*** Begin section ***

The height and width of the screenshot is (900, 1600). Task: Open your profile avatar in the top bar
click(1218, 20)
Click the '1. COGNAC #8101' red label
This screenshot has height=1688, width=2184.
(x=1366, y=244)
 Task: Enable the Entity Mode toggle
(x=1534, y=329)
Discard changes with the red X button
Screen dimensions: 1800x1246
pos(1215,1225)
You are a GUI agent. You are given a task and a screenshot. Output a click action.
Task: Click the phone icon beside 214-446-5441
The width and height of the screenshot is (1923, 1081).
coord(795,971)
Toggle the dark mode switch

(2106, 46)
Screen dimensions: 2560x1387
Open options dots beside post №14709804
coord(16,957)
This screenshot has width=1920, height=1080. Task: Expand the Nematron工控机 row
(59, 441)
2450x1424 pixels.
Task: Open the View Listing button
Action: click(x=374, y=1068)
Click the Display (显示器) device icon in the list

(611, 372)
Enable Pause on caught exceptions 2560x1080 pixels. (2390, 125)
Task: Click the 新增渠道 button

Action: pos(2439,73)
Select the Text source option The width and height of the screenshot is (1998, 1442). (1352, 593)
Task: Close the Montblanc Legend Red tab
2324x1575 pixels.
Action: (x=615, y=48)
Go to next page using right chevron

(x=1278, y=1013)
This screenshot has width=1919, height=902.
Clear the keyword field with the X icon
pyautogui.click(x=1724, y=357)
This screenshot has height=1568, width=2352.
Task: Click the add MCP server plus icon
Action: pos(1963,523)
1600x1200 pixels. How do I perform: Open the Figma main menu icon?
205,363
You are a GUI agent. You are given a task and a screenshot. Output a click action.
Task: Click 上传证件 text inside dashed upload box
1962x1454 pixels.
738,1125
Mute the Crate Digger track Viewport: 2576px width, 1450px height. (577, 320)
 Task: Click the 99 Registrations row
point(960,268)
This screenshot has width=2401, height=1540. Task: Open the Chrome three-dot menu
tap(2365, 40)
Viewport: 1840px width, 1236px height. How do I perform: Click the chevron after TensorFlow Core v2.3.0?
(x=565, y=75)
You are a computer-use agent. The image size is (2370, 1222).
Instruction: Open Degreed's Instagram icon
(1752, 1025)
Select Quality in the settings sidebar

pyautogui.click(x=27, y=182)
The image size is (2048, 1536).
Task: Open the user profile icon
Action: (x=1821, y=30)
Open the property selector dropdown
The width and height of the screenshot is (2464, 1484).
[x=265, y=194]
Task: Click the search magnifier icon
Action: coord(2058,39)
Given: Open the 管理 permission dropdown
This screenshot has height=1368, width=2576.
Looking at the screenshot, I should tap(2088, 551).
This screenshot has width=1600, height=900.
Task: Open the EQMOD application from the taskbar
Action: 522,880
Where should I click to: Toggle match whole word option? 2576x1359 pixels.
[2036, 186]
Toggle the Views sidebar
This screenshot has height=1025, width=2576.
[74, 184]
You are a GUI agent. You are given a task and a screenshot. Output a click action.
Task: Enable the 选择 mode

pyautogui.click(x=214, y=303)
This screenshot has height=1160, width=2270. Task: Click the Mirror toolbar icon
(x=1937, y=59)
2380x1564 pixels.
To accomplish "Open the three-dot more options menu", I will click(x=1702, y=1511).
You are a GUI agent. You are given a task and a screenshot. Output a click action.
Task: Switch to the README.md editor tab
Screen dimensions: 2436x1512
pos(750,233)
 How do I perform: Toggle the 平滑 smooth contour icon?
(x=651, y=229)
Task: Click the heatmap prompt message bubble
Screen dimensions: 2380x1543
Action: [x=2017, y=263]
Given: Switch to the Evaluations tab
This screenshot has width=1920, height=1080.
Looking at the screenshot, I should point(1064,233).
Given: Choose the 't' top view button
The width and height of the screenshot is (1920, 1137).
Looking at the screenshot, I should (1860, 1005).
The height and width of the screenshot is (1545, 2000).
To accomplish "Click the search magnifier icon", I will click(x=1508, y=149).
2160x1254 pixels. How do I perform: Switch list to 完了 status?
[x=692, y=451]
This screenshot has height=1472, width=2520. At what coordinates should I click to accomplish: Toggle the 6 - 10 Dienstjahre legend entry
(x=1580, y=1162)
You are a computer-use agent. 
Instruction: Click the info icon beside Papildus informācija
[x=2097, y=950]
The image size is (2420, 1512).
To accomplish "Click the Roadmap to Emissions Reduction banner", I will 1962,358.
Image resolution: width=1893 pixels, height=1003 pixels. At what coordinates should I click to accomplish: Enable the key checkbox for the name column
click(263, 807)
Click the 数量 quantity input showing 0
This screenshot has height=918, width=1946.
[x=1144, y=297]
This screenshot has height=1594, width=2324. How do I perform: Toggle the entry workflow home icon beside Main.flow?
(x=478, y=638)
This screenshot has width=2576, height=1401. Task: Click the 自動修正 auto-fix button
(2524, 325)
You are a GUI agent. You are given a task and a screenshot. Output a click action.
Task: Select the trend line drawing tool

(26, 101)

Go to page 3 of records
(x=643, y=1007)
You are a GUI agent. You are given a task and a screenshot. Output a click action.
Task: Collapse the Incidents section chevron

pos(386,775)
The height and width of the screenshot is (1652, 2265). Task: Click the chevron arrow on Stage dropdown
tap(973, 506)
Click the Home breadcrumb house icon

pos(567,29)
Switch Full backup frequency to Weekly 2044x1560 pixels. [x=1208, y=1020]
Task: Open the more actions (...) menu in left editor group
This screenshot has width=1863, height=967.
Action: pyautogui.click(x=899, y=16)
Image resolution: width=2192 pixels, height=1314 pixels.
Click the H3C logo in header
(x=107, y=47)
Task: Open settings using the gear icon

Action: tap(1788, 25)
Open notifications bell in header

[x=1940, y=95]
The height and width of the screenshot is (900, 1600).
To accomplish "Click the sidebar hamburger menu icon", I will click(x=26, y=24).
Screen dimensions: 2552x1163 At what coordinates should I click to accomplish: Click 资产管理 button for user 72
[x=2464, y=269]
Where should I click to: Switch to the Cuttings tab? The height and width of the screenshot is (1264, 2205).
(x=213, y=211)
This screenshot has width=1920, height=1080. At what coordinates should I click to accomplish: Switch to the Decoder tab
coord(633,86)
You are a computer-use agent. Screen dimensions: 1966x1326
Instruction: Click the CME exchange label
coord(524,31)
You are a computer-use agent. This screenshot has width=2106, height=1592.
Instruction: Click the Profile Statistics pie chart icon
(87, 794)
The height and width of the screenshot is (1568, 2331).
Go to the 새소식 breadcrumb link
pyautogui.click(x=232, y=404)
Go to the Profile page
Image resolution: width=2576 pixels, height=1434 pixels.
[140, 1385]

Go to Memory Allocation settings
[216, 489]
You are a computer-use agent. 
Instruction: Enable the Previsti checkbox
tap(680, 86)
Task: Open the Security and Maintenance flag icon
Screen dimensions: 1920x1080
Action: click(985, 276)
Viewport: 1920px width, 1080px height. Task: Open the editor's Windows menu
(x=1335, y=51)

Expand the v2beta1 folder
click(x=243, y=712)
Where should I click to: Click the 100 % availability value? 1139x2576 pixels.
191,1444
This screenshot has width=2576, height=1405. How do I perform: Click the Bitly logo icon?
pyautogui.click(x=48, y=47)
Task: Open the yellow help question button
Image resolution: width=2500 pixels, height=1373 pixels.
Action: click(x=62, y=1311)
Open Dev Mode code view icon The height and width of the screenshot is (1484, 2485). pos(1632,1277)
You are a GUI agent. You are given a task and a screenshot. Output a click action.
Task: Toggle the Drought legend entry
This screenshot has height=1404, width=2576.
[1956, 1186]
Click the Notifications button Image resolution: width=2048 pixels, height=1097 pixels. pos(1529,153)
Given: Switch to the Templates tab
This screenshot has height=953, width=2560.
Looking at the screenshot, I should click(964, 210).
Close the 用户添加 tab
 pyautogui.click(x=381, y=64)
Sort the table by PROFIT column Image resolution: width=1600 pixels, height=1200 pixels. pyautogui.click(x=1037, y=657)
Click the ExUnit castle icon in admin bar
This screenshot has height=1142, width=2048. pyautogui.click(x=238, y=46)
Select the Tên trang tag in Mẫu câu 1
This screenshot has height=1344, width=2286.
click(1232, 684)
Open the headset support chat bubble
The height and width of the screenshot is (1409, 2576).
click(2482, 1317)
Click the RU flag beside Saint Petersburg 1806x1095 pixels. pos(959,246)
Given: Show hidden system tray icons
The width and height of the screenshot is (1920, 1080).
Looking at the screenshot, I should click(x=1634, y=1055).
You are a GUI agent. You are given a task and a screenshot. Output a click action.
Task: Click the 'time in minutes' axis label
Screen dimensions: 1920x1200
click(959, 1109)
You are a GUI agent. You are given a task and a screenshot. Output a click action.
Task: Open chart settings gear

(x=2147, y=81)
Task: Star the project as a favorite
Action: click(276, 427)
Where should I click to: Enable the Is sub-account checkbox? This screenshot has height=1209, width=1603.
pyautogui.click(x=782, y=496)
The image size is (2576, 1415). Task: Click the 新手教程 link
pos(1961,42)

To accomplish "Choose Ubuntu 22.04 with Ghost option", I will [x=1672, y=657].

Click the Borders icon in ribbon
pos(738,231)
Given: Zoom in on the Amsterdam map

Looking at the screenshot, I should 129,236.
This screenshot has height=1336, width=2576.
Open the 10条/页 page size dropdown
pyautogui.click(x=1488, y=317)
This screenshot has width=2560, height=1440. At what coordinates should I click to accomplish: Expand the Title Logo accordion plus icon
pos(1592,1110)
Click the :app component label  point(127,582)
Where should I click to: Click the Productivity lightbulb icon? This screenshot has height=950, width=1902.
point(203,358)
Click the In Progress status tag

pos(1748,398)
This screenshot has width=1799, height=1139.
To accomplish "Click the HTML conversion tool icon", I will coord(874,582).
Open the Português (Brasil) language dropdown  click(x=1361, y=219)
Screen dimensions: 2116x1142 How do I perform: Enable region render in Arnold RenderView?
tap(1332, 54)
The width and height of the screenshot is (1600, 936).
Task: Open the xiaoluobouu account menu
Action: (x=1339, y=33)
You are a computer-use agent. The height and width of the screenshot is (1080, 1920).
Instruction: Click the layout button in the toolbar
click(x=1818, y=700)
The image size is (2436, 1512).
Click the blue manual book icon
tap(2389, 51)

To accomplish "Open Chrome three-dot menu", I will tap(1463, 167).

*** End section ***

From the entries above, copy out every line where the string "computer" appears.

Your solution:
You are a computer-use agent. The image size is (2370, 1222).
You are a computer-use agent. 
You are a computer-use agent. Screen dimensions: 1966x1326
You are a computer-use agent. This screenshot has width=2106, height=1592.
You are a computer-use agent. 
You are a computer-use agent. The height and width of the screenshot is (1080, 1920).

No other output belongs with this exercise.